__CONSIGNE A__: Dans l'extrait sur l'esprit apollinien, relevez les quatre éléments dont la « puissance inouïe » permet à cet esprit d'arracher l'homme à l'anéantissement de soi-même.

C’est ainsi que l’esprit apollinien nous arrache à l’universalité de l’état dionysiaque et nous enthousiasme pour les individus ; il retient sur eux et captive notre pitié, il assouvit par eux notre instinct de beauté, avide de formes grandioses et sublimes ; il fait passer devant nos yeux des tableaux de vie et incite notre pensée à en saisir le sens plus profond, à pénétrer jusqu’au principe vital que recouvrent ces symboles. Par la puissance inouïe de l’image, de l’idée, de l’enseignement éthique, de l’émotion apitoyée, l’esprit apollinien arrache l’homme à l’orgiastique anéantissement de soi-même, et, en dépit du caractère universel des contingences dionysiennes, l’entraîne à se figurer qu’il voit un tableau isolé du monde réel, par exemple Tristan et Isolde, et que le rôle de la musique est ici simplement de le lui faire mieux voir et discerner plus profondément. Quelle n’est pas la force de l’enchantement tutélaire d’Apollon s’il est capable de susciter en nous jusqu’à cette illusion, que l’élément dionysiaque, au service de l’art apollinien, soit véritablement apte à en exalter les effets et qu’enfin la musique soit même essentiellement l’art représentatif d’un sujet apollinien ?

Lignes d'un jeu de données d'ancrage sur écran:
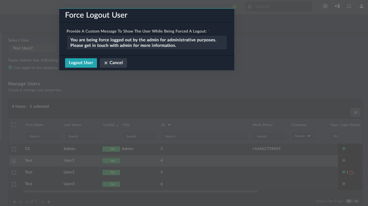Image resolution: width=368 pixels, height=206 pixels.
Task: Click the hierarchy tree icon in header
Action: 337,6

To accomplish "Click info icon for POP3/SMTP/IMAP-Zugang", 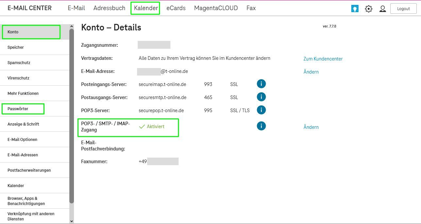I will click(261, 126).
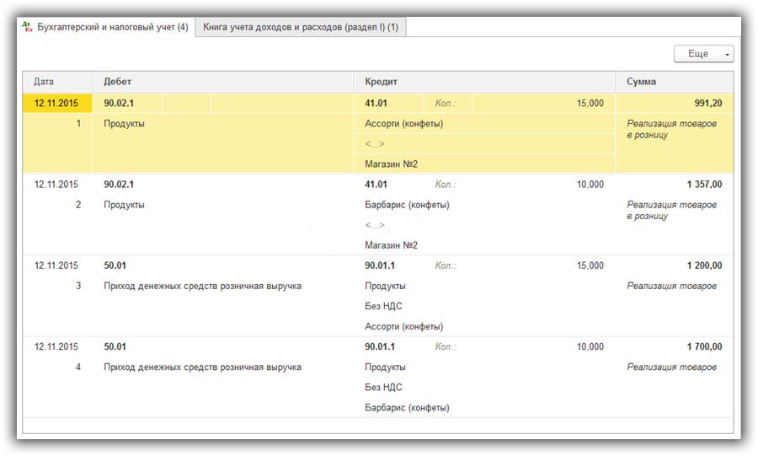
Task: Click Барбарис (конфеты) in second entry
Action: tap(407, 205)
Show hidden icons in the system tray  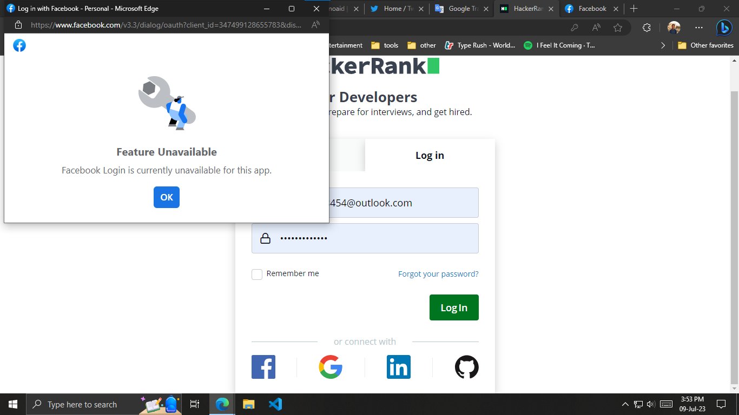[625, 404]
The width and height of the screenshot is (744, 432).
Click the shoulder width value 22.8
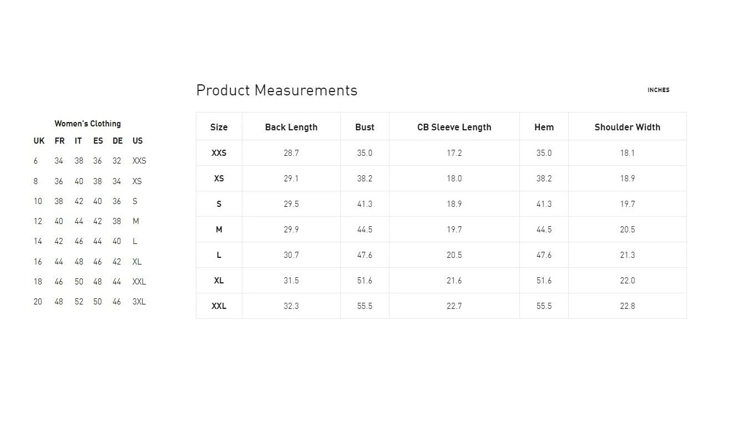[627, 306]
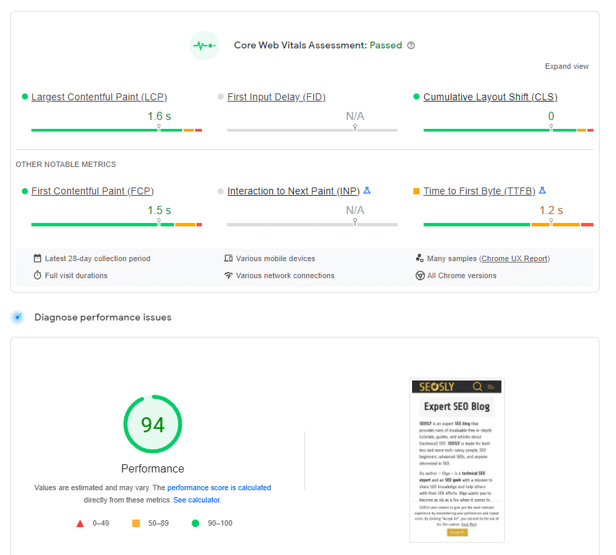Click the red triangle 0-49 legend marker

tap(80, 523)

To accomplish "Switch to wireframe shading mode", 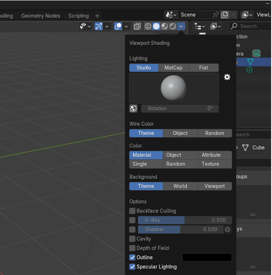I will click(148, 27).
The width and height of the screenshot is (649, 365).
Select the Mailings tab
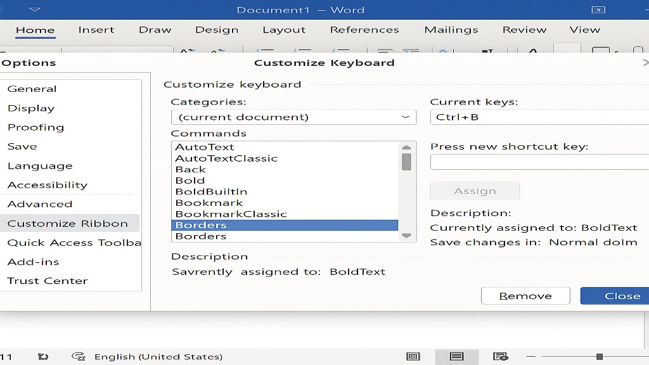pyautogui.click(x=451, y=29)
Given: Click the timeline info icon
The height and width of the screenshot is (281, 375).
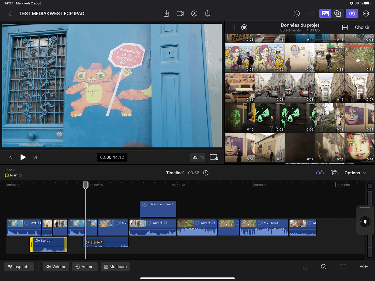Looking at the screenshot, I should 206,173.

__CONSIGNE B__: Dans les enregistrements, substituez "Review" à "Mailings" sur tout le passage allant de la ligne qui contient "The width and height of the screenshot is (649, 365)." jusqu'à la fin des enregistrements, bornes incluses. Recopiez ensuite ce passage sans les images, s'il vous plaît.

__RÉPONSE ATTENDUE A__: l'image, l'idée, l'enseignement éthique, l'émotion apitoyée

__RÉPONSE ATTENDUE B__:
The width and height of the screenshot is (649, 365).
Select the Review tab
pyautogui.click(x=451, y=29)
Given: Click the timeline info icon
The height and width of the screenshot is (281, 375).
Looking at the screenshot, I should 206,173.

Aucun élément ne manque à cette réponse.